We bisect the segment \(\overline{A C}\).

Place the compass point at A. Then draw an arc on each side of \(\overline{A C}\) with a radius greater than half of the length of \(\overline{A C}\).

Using the same radius, set the compass point in C. Draw one arc on each side of \(\overline{A C}\).

Label the points where the arcs intersect as E and F.

Use a straightedge to draw a line through E and F. Label the intersection point of \(\overline{E F}\) and \(\overline{A C}\) by O.

As rhombus diagonals bisect each other, point O is the middle point of \(\overline{B D}\). Place the compass point at O.Then draw an arc on each side of \(\overline{A C}\) with a radius \(\frac{4}{2}\) = 2cm. Label the intersections of these arcs with \(\overline{E F}\) by B and D.

Use a ruler to draw AB, BC, CD, DA.

Measure a side of the rhombus:

AB ≈ 4.9 cm

We are given the scale:

1 cm : 2 m

Let’s note by r the actual length of one side of the rhombus.

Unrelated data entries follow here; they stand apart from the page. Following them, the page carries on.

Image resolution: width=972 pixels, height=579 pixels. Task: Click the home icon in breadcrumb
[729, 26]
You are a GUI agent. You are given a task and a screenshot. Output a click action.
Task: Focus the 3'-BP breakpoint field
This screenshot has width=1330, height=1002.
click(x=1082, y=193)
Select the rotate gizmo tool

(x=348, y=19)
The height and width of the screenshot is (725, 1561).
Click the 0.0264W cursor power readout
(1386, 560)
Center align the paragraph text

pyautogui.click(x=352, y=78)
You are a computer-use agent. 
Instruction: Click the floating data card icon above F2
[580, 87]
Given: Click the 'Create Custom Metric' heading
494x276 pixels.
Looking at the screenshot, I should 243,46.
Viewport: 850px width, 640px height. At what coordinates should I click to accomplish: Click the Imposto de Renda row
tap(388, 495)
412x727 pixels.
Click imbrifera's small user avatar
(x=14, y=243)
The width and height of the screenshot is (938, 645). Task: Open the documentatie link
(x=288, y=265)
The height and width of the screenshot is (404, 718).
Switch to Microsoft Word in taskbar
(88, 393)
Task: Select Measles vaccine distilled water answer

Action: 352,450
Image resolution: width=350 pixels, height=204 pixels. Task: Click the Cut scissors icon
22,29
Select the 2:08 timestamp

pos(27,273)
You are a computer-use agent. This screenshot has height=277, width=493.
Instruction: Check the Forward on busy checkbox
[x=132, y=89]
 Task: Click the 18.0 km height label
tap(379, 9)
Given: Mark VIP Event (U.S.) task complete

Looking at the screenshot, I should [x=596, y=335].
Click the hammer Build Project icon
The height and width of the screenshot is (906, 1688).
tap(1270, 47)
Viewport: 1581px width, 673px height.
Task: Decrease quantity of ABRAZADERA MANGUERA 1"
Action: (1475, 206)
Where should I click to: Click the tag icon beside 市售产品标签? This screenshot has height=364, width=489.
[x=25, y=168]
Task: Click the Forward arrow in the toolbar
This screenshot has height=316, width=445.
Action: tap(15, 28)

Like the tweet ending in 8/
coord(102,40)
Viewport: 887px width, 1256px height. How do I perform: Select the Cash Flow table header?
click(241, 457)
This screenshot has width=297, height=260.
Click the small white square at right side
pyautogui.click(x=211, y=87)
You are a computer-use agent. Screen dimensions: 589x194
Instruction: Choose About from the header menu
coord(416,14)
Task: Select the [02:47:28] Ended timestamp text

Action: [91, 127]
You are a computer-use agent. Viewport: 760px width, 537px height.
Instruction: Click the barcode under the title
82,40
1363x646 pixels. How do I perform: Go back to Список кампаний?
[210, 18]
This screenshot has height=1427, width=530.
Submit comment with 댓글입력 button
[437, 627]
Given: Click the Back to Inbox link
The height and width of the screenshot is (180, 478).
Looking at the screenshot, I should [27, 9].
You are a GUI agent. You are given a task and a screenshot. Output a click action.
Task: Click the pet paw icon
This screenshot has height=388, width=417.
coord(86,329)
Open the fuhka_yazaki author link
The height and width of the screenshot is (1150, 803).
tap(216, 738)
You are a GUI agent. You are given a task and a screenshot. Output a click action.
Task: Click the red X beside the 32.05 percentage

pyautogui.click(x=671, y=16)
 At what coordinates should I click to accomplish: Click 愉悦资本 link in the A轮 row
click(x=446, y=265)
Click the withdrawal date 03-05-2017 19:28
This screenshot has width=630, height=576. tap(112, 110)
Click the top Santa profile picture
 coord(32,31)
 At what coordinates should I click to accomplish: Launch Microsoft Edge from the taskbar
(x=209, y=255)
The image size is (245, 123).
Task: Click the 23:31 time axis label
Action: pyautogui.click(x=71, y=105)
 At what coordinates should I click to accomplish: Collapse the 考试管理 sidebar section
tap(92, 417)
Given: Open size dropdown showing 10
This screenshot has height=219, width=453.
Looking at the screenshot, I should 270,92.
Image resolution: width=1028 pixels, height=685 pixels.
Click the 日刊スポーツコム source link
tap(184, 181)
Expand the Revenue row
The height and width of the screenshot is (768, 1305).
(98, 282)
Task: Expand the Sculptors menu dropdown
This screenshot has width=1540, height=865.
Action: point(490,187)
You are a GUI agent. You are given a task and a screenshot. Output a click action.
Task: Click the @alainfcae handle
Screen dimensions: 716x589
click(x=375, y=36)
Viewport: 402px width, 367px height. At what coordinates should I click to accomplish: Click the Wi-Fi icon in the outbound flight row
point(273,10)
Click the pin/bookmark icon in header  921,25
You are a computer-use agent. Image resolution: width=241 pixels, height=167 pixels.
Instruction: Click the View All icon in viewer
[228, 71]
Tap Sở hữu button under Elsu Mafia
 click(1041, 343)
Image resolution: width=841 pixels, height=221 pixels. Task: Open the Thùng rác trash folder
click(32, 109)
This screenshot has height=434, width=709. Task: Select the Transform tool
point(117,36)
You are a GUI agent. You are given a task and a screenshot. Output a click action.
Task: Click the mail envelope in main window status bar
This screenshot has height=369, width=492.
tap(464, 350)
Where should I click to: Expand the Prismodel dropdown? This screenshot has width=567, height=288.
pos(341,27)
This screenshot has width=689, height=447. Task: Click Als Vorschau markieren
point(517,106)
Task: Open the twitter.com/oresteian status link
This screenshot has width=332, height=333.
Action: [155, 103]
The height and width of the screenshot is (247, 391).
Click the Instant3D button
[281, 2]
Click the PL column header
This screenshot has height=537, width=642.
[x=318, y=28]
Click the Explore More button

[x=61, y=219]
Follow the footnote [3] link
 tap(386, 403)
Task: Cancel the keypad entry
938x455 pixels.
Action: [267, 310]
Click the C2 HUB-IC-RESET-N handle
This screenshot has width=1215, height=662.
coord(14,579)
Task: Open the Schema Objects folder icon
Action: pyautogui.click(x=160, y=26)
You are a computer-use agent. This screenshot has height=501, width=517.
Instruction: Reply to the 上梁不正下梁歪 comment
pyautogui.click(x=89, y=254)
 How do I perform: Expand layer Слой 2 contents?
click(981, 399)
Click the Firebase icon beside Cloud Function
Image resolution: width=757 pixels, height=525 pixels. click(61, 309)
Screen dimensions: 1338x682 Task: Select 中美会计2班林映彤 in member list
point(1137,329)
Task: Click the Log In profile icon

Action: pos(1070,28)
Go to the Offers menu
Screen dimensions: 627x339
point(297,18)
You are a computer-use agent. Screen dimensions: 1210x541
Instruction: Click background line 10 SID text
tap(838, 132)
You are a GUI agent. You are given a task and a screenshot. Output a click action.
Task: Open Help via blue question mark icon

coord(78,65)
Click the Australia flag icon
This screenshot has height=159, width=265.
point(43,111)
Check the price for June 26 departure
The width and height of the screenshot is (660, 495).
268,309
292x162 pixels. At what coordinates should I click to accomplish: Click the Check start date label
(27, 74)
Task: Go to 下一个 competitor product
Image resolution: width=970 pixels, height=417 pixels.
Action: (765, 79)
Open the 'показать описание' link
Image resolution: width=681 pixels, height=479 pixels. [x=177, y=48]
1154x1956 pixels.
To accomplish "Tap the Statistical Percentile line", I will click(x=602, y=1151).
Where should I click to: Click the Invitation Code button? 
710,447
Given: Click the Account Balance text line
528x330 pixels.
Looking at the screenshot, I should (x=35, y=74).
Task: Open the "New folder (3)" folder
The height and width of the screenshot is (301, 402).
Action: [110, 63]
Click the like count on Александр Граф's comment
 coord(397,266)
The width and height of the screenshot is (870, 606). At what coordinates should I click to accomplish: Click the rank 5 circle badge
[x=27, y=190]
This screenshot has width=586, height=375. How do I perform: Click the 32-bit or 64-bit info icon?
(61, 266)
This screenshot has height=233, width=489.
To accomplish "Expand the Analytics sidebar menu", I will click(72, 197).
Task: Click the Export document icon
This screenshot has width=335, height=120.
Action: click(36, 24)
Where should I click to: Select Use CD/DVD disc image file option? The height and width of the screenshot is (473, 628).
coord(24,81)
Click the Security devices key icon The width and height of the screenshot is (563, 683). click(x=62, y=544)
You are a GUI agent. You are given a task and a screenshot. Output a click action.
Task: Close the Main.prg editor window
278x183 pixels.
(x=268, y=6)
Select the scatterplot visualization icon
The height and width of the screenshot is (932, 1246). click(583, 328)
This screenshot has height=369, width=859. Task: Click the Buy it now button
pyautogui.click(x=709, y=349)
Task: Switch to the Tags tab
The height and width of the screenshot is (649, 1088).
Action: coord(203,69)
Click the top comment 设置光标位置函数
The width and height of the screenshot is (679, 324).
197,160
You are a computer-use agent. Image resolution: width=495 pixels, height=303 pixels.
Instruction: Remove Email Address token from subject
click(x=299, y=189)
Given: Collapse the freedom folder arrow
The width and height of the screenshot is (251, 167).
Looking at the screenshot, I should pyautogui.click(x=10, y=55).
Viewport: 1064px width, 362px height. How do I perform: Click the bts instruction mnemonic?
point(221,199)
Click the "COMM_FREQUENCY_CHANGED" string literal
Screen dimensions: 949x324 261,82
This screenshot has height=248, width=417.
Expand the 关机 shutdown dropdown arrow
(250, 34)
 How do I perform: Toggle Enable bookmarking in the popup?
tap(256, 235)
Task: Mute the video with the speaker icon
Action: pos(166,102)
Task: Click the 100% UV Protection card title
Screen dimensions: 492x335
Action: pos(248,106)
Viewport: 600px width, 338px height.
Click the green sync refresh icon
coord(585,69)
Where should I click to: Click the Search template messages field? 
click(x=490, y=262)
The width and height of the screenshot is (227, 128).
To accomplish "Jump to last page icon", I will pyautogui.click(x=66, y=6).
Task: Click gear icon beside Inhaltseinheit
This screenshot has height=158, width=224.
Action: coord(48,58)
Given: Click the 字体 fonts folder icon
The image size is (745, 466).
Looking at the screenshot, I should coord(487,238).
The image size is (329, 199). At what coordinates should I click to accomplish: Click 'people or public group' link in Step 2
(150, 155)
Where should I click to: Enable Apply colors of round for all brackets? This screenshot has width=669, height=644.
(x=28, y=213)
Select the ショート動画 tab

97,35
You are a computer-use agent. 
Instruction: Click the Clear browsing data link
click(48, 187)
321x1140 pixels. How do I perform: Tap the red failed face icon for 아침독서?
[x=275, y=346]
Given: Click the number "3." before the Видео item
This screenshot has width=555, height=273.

\(\frac{1}{2}\) = \(\frac{4.9}{x}\)

We determine x:

x = 2 49

x = 9.8 m

Calculate the perimeter of the rhombus:

4 · 9.8 = 39.2 m

Question 26.

Michael wants to make some kites out of a plastic sheet for a family picnic. Before making the kites he wants to make a \(\frac{1}{4}\) scale model to find the lengths and angles needed for each kite. The diagram shows the measurements of the actual kite. He knows that \(\overline{A C}\) is the perpendicular bisector of \(\overline{B D}\), and that \(\overline{A N}\) should be 6 inches long. Construct the model he will use and find the measures of ∠ABC and the lengths AB and BC in the actual kite.

Answer:

We are given the actual kite dimensions:

AC = 24

BD = 20

AN = 6

Determine the dimensions of the model kite:

\(\frac{1}{4}=\frac{A^{\prime} C^{\prime}}{A C}=\frac{B^{\prime} D^{\prime}}{B D}=\frac{A^{\prime} N^{\prime}}{A N}\)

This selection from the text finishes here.